Economist Alan Viard is one of the leading scholars of tax policy in the United States. In this article, first published in State Tax Notes in 2010, Viard explains the logic behind the broad consensus of economists that state sales taxes should generally exclude business to business purchases to avoid tax pyramiding.
Viard’s article, Sales Taxation of Business Purchases: A Tax Policy Distortion, is required reading for any serious student of state tax policy.
Here are some highlights of Viard’s careful analysis and rejection of sales tax on intermediate business purchases:
actual state and local sales taxes diverge dramatically from the popular and textbook vision of the tax. One major flaw is the exclusion of a wide range of consumer services from taxation, which renders the consumer tax base much narrower than the textbook description suggests. The other crucial flaw, which is the focus of this article, is the imposition of tax on a wide range of business purchases; taxes on those purchases account for roughly 40 percent of nationwide sales tax revenue.
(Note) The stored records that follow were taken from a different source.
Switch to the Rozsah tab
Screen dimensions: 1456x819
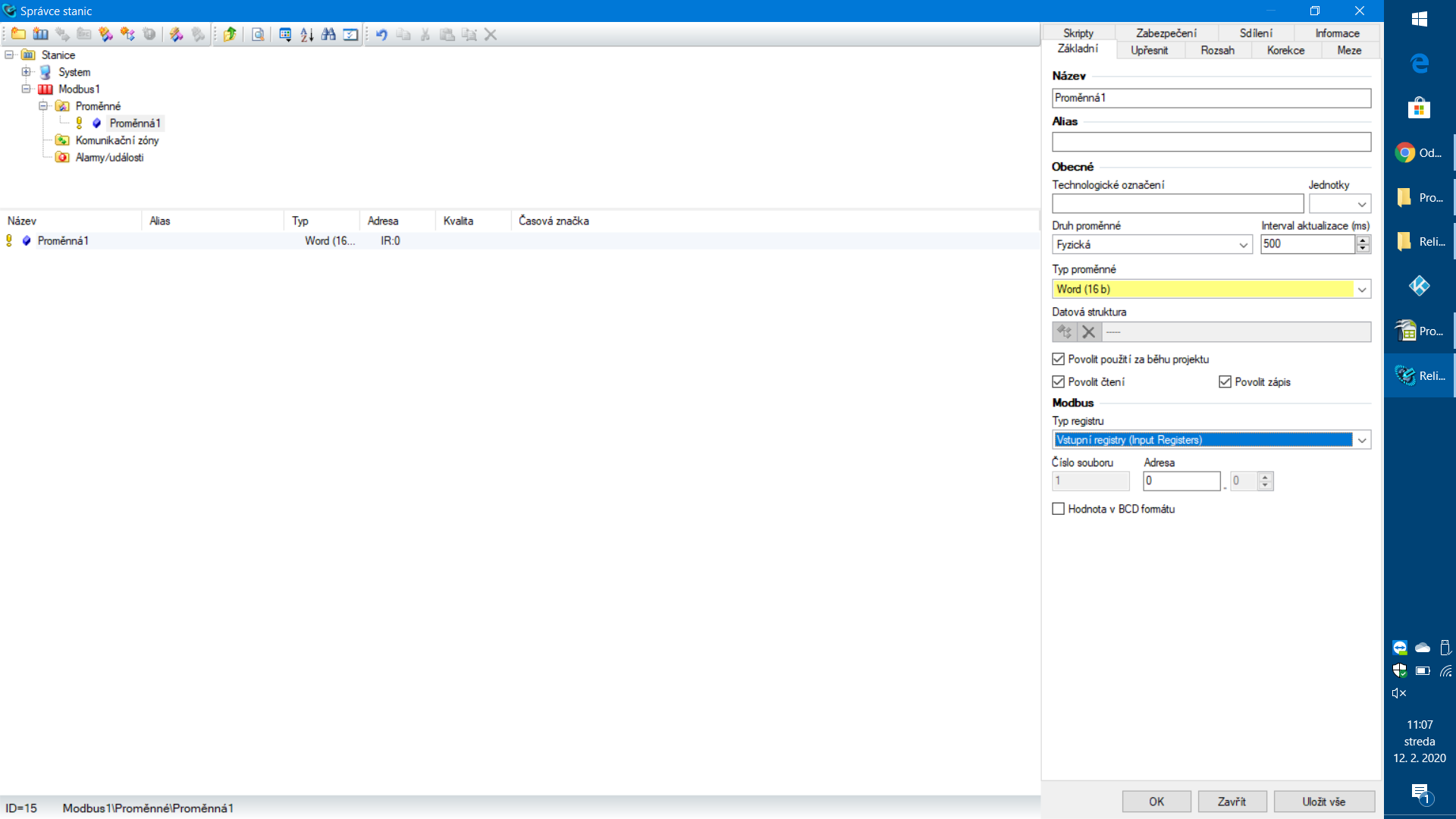1217,50
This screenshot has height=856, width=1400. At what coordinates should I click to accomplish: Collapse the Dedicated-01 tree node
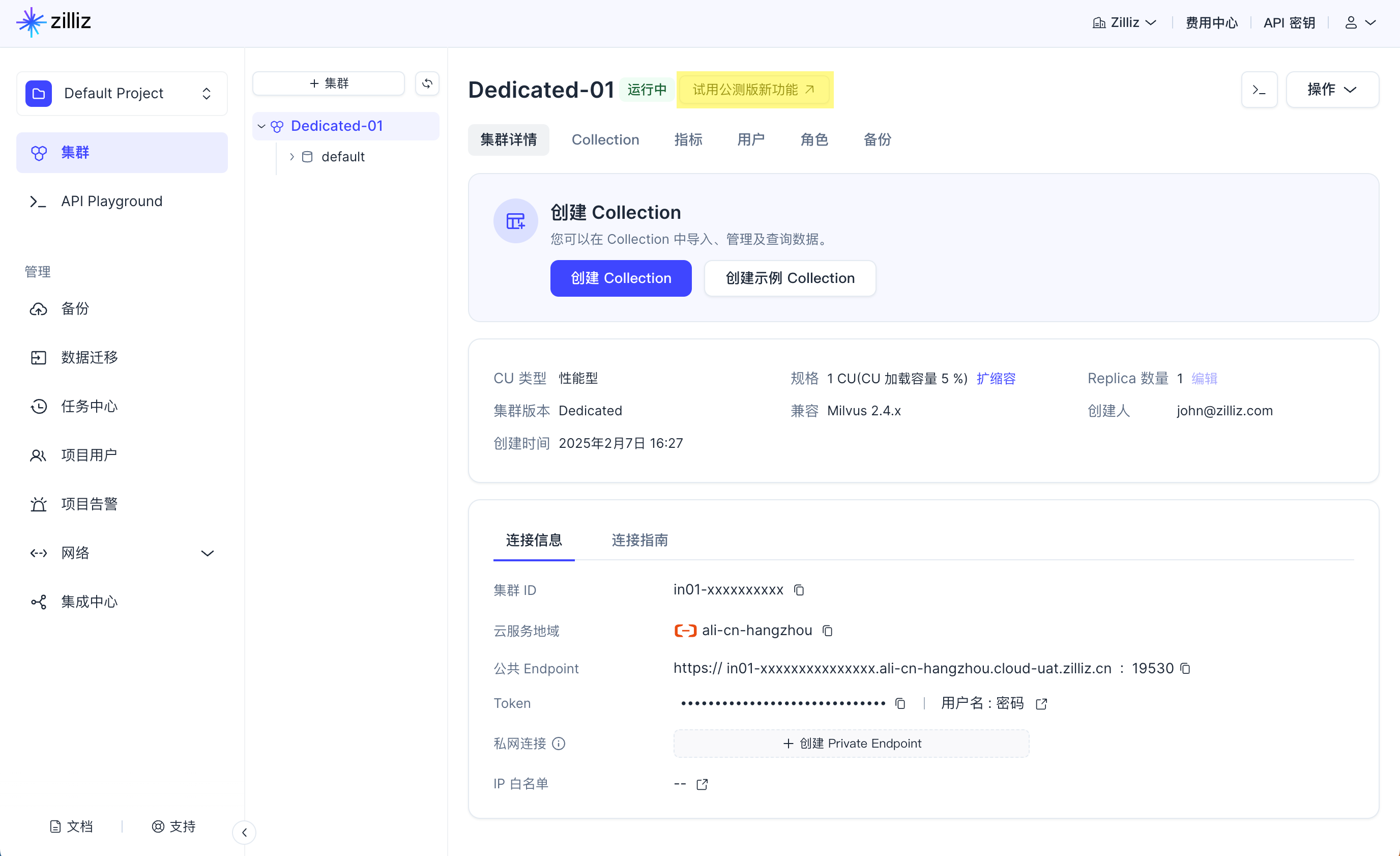point(261,126)
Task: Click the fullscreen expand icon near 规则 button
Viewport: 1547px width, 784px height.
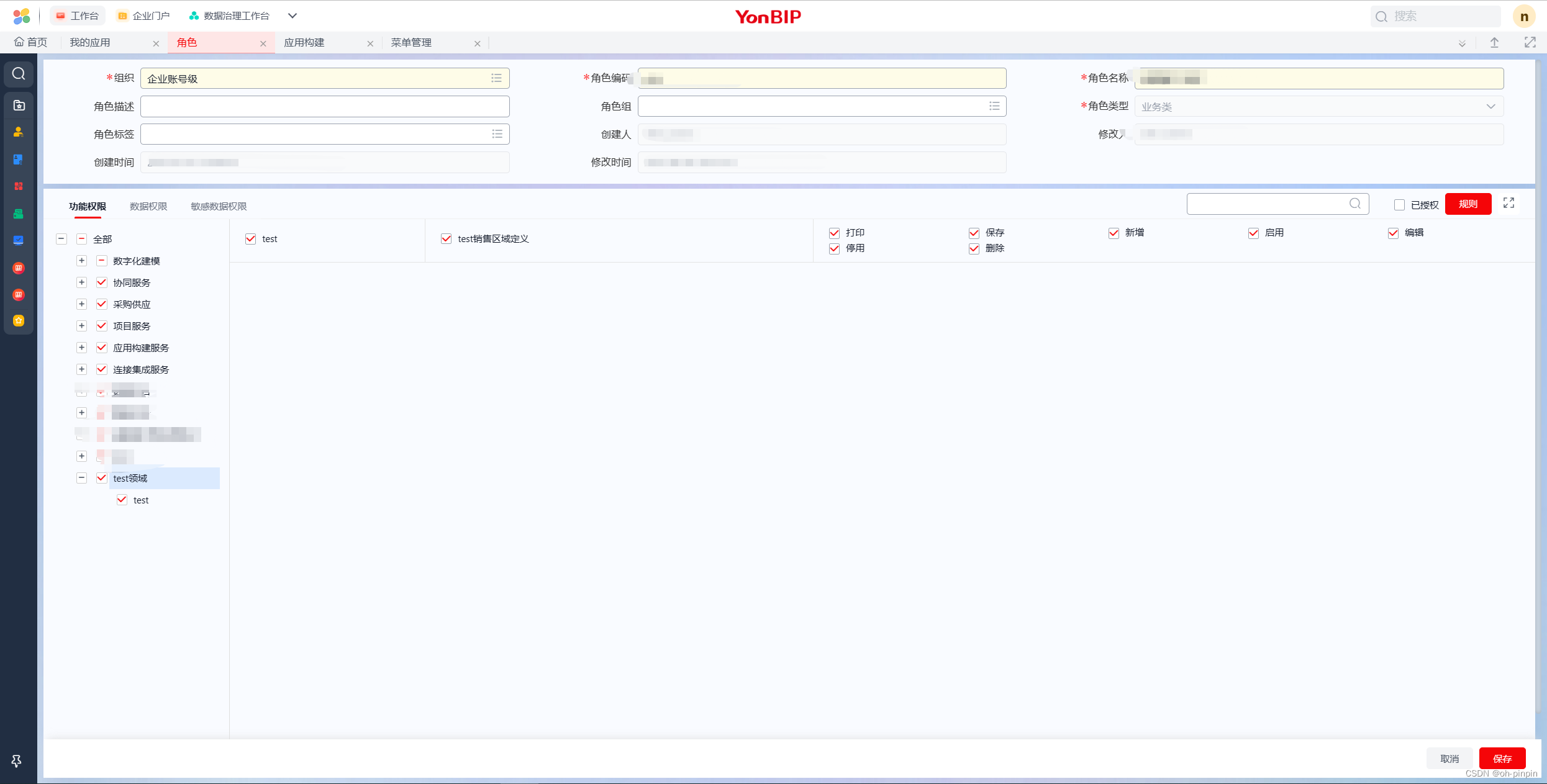Action: tap(1508, 203)
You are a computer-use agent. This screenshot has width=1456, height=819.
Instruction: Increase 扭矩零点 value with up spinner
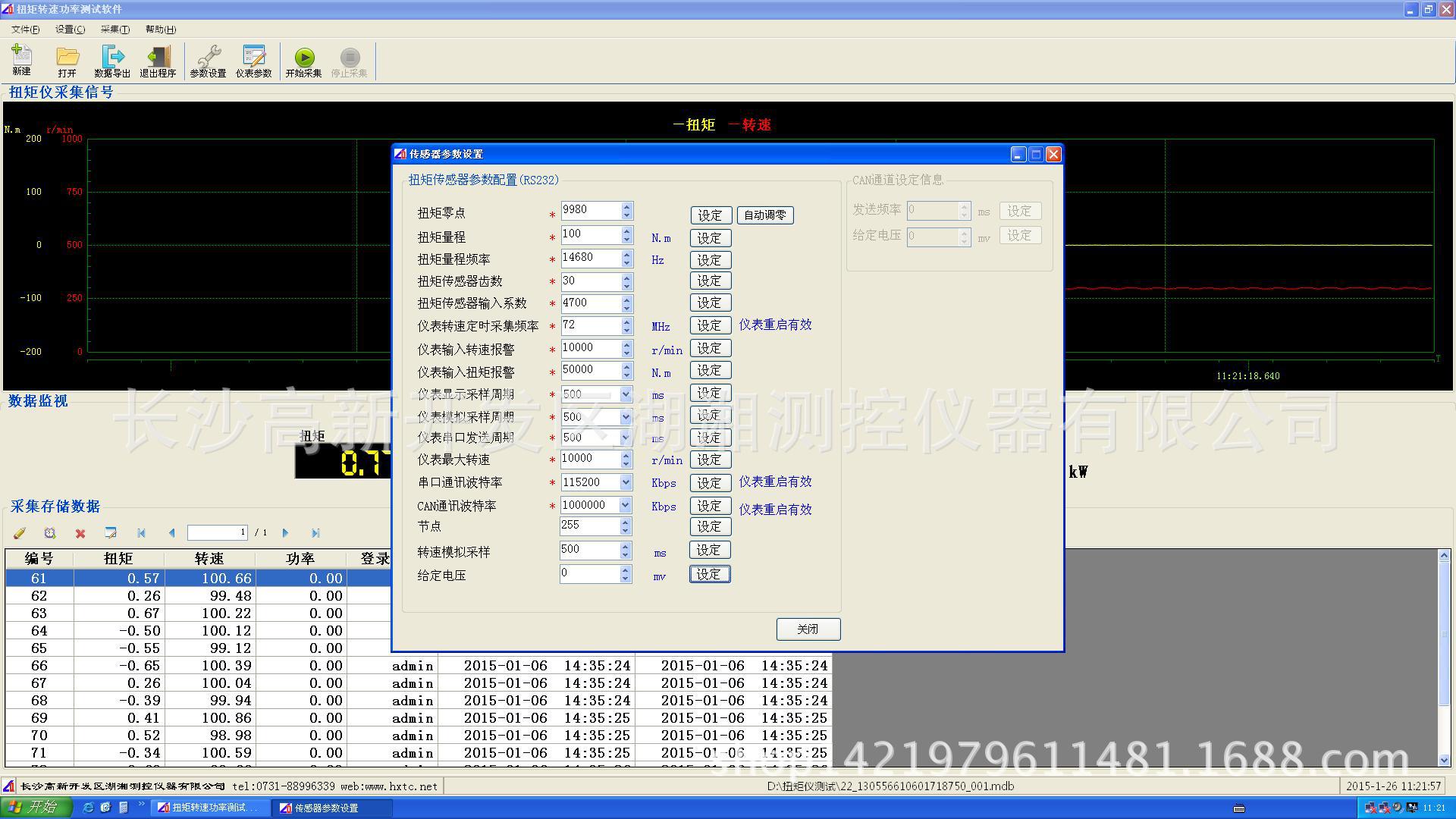point(627,206)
The taxation of business purchases impedes economic efficiency and hides the true tax burden from the public…
A wide range of authors have discussed the economic distortions arising from taxation of business purchases. The following sources of inefficiency have been noted:
• The taxation of capital goods imposes a penalty on saving and investment, replicating the key flaw of income taxation. A recent Cato Institute report finds that state sales taxes, along with asset-based taxes on property, add about 7 percentage points to the effective corporate income tax rate in the United States.
• The choice between production processes is distorted, because firms have an incentive to use inputs and capital goods that are exempt from sales tax in place of those that are subject to sales tax.
• Firms have an incentive to vertically integrate, because production within a single firm is not subject to the tax imposed on sales between firms.
• The tax on inputs pyramids into the price of the final goods in an uneven manner, causing effective tax rates to vary across goods subject to the same statutory tax rate, which can distort consumers’ choices between different goods.
Evidence from statistical studies and simulations of economic models suggests that that the taxation of business purchases significantly impedes economic efficiency…
In 2002 Charles E. McLure Jr. identified the taxation of business purchases as one of many ‘‘nutty’’ features of state and local tax systems. Hellerstein et al. list the taxation of business purchases as a ‘‘structural flaw’’ of state sales taxes. State Tax Notes contributing editor David Brunori noted the ‘‘near unanimity among public finance scholars’’ against the practice and nominated it as one contender for the most egregious flaw of state tax systems…
Despite their image as consumption taxes, state and local retail sales taxes are actually imposed on a large volume of business purchases, resulting in significant economic inefficiency. Whether reform is pursued within the sales tax context or outside it, a reduction in the taxation of business purchases should be a high priority in efforts to improve state and local tax systems.